> [WHAT THE TASK REQUIRES]
Reproduce everything from the line containing "At what coordinates" down to the line containing "click(x=13, y=30)", including the request, but scale the click coordinates in the answer by 2.5 and round each to a whole number, with halves rounded up. Leave the pictures out of your answer.

##### ITEMS #####

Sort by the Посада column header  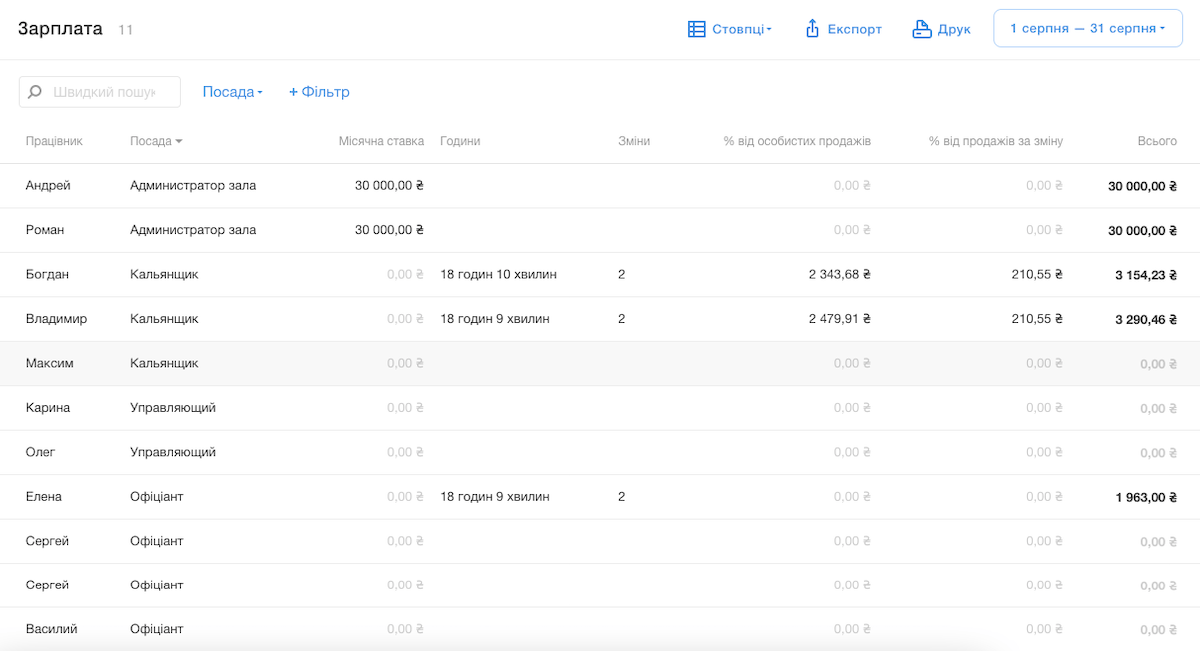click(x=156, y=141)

#####
##### ITEMS #####

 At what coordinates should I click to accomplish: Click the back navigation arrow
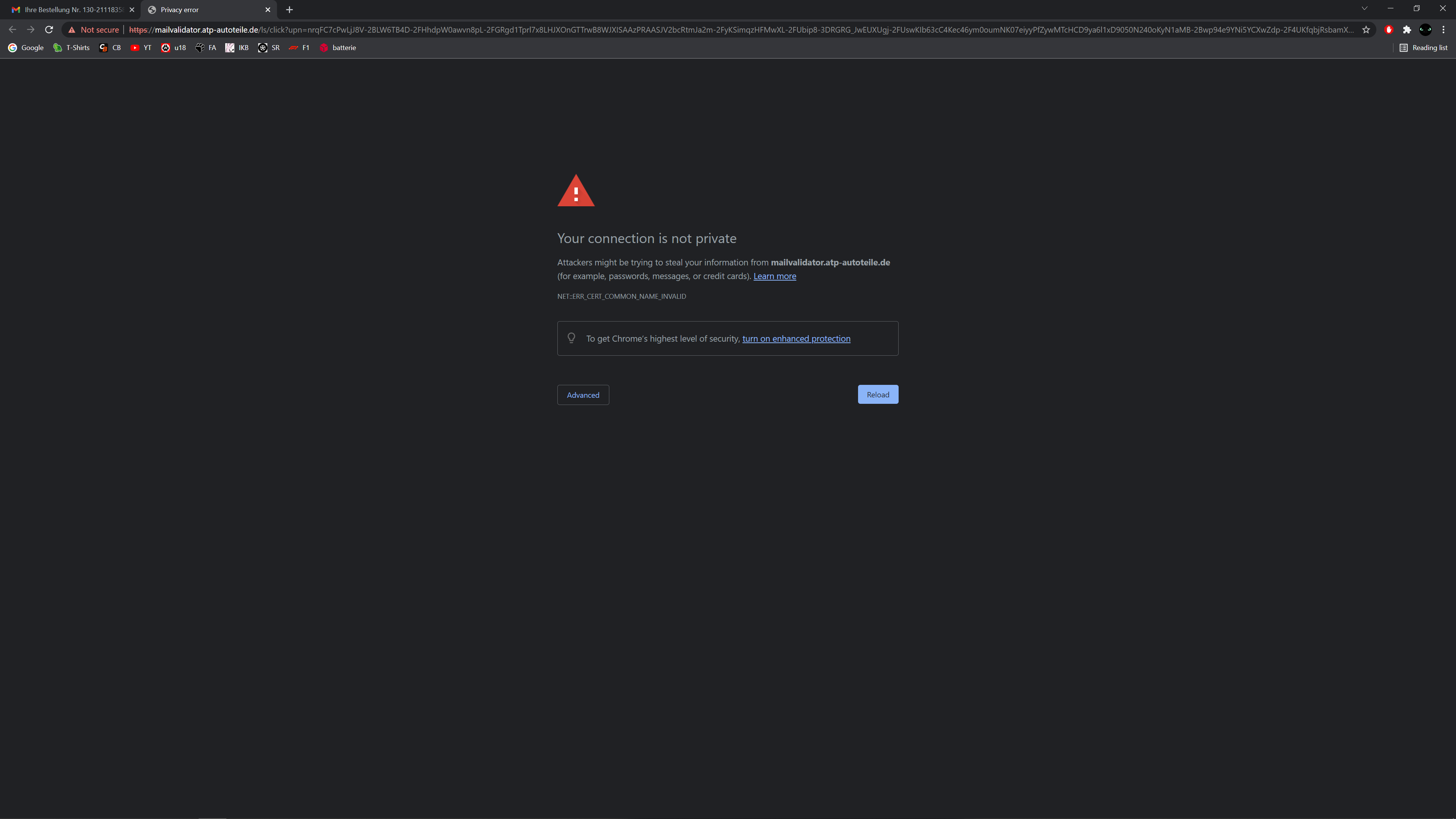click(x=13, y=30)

#####
##### ITEMS #####

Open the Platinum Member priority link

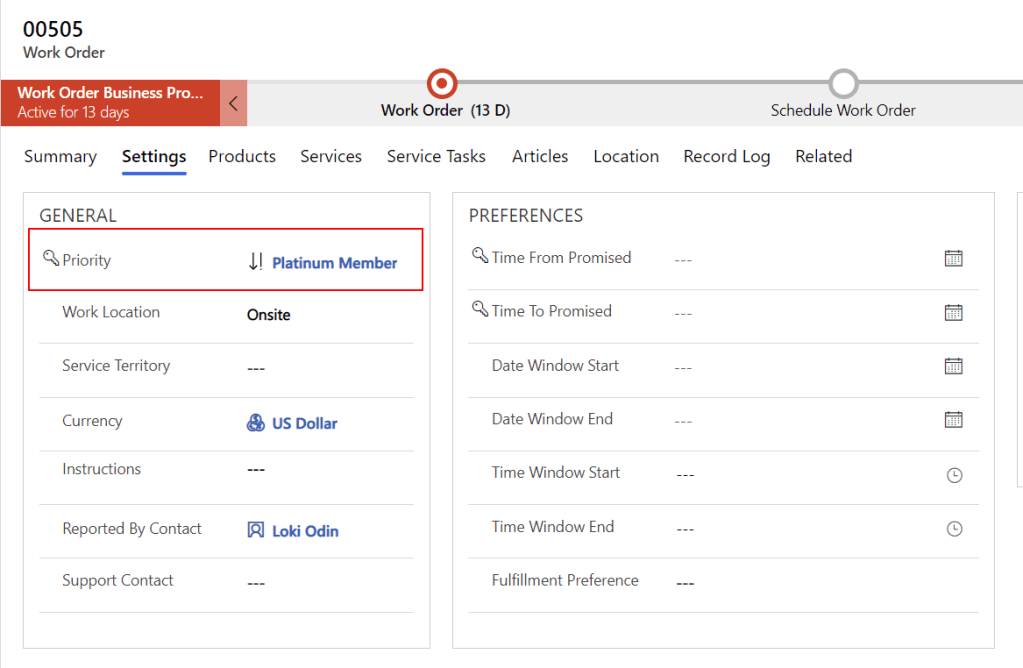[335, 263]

#####

> [EXERCISE OUTPUT]
 At what coordinates should I click to accomplish: Click the back navigation arrow
click(x=33, y=75)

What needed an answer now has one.